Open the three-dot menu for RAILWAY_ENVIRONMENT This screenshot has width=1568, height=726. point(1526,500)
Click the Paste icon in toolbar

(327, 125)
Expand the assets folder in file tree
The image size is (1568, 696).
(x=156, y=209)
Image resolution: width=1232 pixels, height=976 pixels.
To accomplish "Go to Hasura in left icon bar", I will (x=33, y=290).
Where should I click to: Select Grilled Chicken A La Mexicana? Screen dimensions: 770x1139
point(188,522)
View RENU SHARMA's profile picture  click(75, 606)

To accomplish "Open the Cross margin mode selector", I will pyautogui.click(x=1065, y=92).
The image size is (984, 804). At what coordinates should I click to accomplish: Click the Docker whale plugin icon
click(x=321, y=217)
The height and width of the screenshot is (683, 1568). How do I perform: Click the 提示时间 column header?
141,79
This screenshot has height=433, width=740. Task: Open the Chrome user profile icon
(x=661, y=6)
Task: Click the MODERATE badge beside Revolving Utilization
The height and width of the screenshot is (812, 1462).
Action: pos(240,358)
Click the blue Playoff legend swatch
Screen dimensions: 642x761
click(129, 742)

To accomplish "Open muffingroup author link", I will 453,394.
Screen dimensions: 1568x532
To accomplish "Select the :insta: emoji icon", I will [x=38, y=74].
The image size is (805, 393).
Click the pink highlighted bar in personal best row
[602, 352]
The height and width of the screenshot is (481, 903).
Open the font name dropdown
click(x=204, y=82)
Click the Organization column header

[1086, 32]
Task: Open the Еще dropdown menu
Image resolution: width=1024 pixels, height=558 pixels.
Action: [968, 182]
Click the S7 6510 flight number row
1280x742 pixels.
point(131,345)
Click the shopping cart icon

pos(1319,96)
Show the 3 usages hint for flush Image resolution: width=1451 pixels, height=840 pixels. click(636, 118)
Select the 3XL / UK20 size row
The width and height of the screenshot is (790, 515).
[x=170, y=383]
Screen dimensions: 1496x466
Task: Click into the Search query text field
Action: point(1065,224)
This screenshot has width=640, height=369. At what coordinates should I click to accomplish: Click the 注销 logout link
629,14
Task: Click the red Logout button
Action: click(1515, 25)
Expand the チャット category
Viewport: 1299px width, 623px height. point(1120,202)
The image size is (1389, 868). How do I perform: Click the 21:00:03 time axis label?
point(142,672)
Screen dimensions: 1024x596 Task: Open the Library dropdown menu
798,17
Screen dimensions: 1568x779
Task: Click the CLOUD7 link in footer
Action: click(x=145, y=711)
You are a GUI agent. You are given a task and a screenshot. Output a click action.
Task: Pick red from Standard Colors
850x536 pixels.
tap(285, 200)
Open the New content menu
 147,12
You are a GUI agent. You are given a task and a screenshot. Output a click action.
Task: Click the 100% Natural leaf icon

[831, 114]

==============================

■ EXERCISE INSTRUCTIONS: Tally the lines in the rows above that contain the word "Open", and reply with only that number.

■ RESULT: 8